» **Articolo**:
-=-=-

Tesi etd-05182012-170649


Tipo di tesi
Tesi di laurea magistrale
Autore
BALLERINI, FABIO
URN
etd-05182012-170649
Titolo
"leggere la parola, leggendo il mondo" la scuola di italiano L2 come strumento di ridefinizione identitaria ed empowerment del migrante
Dipartimento
INTERFACOLTA'
Corso di studi
SCIENZE PER LA PACE: COOPERAZIONE INTERNAZIONALE E TRASFORMAZIONE DEI CONFLITTI
Relatori
relatore Dott. Altieri, Rocco
Parole chiave
  • cerchi narrativi
  • costruzione dei materiali
  • creazione di un contesto di accoglienza
  • cura della persona
  • emarginazione
  • empowerment
  • gioco
  • identità
  • interlingua
  • laboratori manuali
  • meticciato metodologico
  • migrante
  • narrazione autobiografica
  • ricostruzione identitaria
  • ridefinizione identitaria
  • scuola di italiano L2
  • trattamento dell'errore
Data inizio appello
07/06/2012
Consultabilità
Completa
Riassunto
La passione che mi lega all’oggetto di studio trova origine nell’esperienza di insegnamento nella scuola di italiano L2 “El Comedor Estudiantil – Giordano Liva”, nella quale ho insegnato italiano ai migranti nel corso dell’anno scolastico 2009/2010 e 2011/2012. Interesse ulteriormente rafforzato dalla partecipazione al corso “L’insegnamento partecipato. L’apprendimento come cambiamento e ri-conoscimento del sé” tenutosi a Pisa lo scorso marzo e aprile, a cura delle operatrici di Asinitas, scuola di italiano L2 di Roma all’avanguardia nella ricerca di nuovo modelli e metodi educativi di insegnamento agli stranieri.
Il lavoro svolto è frutto di una ricerca sperimentale condotta dal di dentro, nella quale l’autore non si pone come osservatore esterno ma come osservatore partecipante.

-=-=-

» **Elenco dei dati**:
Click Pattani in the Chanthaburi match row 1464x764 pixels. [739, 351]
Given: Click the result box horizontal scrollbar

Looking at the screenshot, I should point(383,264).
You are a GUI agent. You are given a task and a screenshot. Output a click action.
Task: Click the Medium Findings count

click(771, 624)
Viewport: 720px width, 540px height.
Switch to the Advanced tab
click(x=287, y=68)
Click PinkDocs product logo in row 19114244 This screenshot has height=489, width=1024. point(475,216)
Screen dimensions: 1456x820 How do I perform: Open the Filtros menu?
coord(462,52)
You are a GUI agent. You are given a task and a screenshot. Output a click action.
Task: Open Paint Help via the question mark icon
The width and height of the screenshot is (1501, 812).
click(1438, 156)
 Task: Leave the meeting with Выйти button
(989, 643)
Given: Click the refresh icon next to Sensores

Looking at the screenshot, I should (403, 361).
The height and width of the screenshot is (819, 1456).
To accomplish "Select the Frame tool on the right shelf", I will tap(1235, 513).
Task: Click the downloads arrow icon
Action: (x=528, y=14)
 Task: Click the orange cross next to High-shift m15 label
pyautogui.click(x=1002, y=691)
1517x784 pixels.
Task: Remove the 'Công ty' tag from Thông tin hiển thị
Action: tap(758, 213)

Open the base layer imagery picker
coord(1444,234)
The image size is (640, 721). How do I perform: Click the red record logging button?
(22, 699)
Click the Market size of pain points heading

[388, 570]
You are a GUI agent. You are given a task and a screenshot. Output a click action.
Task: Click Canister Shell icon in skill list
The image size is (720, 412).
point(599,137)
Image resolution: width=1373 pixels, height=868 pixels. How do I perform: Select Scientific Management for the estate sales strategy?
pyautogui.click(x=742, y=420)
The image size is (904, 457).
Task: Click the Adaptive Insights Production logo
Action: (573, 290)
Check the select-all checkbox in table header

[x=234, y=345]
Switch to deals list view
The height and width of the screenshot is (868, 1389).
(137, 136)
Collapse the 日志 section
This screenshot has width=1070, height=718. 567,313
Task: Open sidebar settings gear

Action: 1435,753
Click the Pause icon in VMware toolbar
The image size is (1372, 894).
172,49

-=-=-

» **Parti dell'esercizio**:
1. Per ciascuna affermazione indica se concorda con la scheda della tesi, rispondendo sì o no e citando testualmente le parole che lo stabiliscono. (a) Si tratta di una tesi di laurea magistrale. (b) Il relatore della tesi è Fabio Ballerini. (c) Nella ricerca l'autore si pone come osservatore esterno.
2. Ripeti fedelmente il passo della scheda della tesi che va da "Il lavoro svolto" fino a "come osservatore partecipante." compreso.

» **Risposte**:
1.
(a) Sì: «Tesi di laurea magistrale».
(b) No: «relatore Dott. Altieri, Rocco».
(c) No: «l’autore non si pone come osservatore esterno ma come osservatore partecipante».

2.
Il lavoro svolto è frutto di una ricerca sperimentale condotta dal di dentro, nella quale l’autore non si pone come osservatore esterno ma come osservatore partecipante.